In early May, Ukstins, Luppen, and others gathered to analyze some samples using the microprobe, a giant apparatus of wires, knobs, sensors, and other scientific appendages. A shaving from each specimen—32 microns thick, less than the average thickness of a human hair—was put on a slide for analysis. The chemical properties tell researchers, first of all, whether the rock originated beyond Earth or is “meteor wrong,” as Ukstins quipped about samples that didn’t come from space after all.

Once extraterrestrial origin has been established, the concentrations of various elements, such as nickel and iron, help geologists determine the meteorite’s classification among some 150 categories.

“You’re making a map of the meteorite,” Ukstins says. “But the map is the elements rather than a road.”

Many of the space rocks in the UI’s collection likely are chondrites, the most common type of meteorite and the most prevalent found on Earth. But in chondrites’ favor: They’re thought to have condensed straight from the solar nebula, the gas cloud remaining from the formation of our sun, and appear to have remained essentially unchanged since.

Did you know?

On Feb. 25, 1847, the day legislation establishing the University of Iowa was signed into law at the State Capitol in Iowa City, residents heard a series of loud explosions when a meteorite fell from the sky just south of Marion in Linn County.

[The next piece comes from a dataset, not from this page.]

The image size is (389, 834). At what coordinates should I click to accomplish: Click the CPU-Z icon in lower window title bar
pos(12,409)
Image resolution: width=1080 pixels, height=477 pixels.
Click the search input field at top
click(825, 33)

A civil engineer who witnessed the meteorite’s flight described it as sounding like the rolling of “distant thunder” followed by “three reports...in quick succession, like the firing of heavy cannon a half mile distant.”

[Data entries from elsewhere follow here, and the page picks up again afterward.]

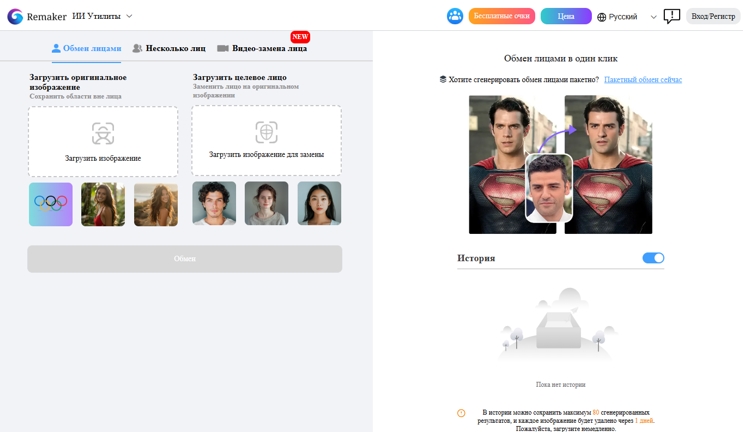Follow the Пакетный обмен сейчас link
The height and width of the screenshot is (432, 743).
coord(643,80)
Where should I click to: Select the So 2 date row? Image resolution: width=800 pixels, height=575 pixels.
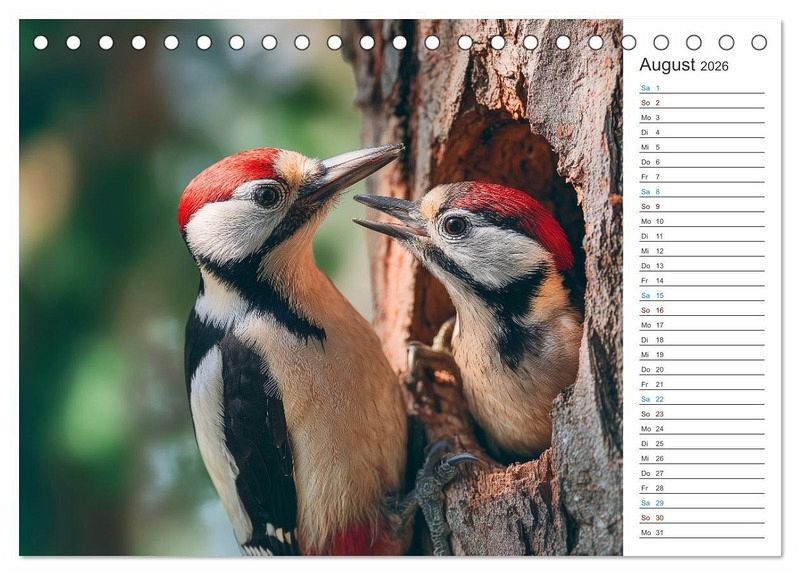point(701,103)
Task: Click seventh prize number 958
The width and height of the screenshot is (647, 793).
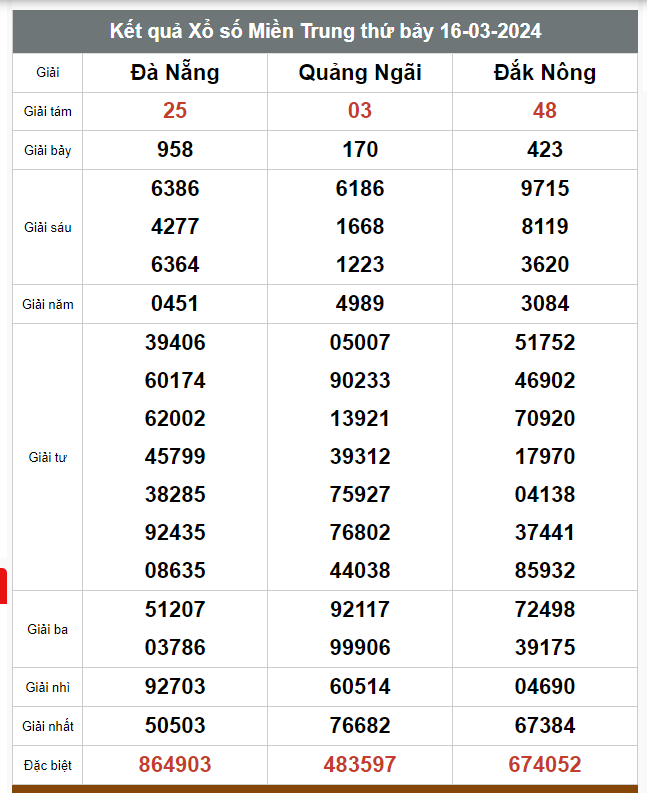Action: coord(175,150)
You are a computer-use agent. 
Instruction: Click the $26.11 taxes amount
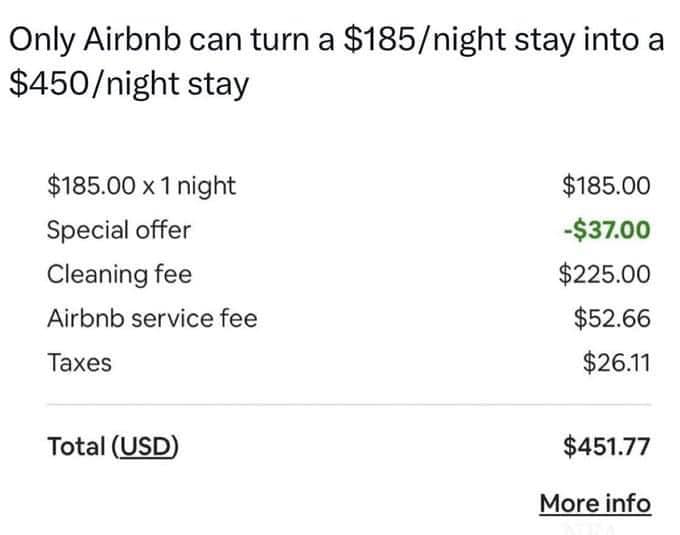(616, 362)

The largest fragment of the Marion Meteorite can be seen at the UI’s Old Capitol Museum.

Much rarer are pallasites, which contain the mineral olivine. That’s important because the presence of olivine (also known by its gem name, peridot) means the fragment formed in the limited boundary between a young, small planet’s mantle and its core. The UI sample, from the Brahin meteorite, named for the town in Belarus where it was found in 1810, is rectangular with a light-gray background dotted with pools of glistening green globules.

“It’s awesome,” Ukstins says, admiring the sample in her hand.

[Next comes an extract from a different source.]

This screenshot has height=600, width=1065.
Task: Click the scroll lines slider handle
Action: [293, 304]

Another prime specimen is the Tilden Meteorite. Weighing about 110 pounds, it’s the largest remaining section of a space boulder that witnesses heard explode in midair in 1927. The UI’s fragment landed with a seismic thud in a farm field in Tilden, Illinois.

Its exterior is black, having been singed “like burnt toast” during its brief flight through Earth’s atmosphere, says Tiffany Adrain, collections manager in the UI’s Paleontology Repository and a member of the meteorite display team.

A 3-D scan of the Tilden Meteorite, carried out by Adam Skibbe in the UI’s Department of Geographical and Sustainability Sciences using advanced laser mapping technology called lidar, helps one appreciate the size of the rock.

“I nearly threw out my back trying to lift it,” Luppen says.

The project started humbly. Ukstins received funding from the College of Liberal Arts and Sciences to install sliding glass in a display case that had housed the Tilden Meteorite and a few other facsimiles, but the case “needed an upgrade,” she says.

She and Adrain obtained grant funding from the Iowa Center for Research by Undergraduates to hire a student to reimagine the collection.

Ukstins first met Luppen in August 2015 in an honors workshop that she was teaching called “Trashcano,” which simulated volcanic explosions in 35-gallon trash cans. She later saw Luppen at an open observatory night for the supermoon when Luppen was guiding people around the telescope on the roof of Van Allen Hall.

“He was extremely enthusiastic and eager,” she says. “He was a perfect fit.”

Indeed, the budding physics and astronomy major already had organized the Hawkeyes in Space exhibit in the Old Capitol Museum, which chronicles the UI’s history of space exploration and research. He busily set himself to learning about meteorites, locating samples, organizing and labeling them, and thinking how best to feature them. Now, he can help educate other students and visitors about the space rocks.

“I want people to learn something from the display,” says Luppen, whose Hawkeye lanyard sports a button of Carl Sagan, the astronomer and famed science communicator. “We’re making the space useful again.”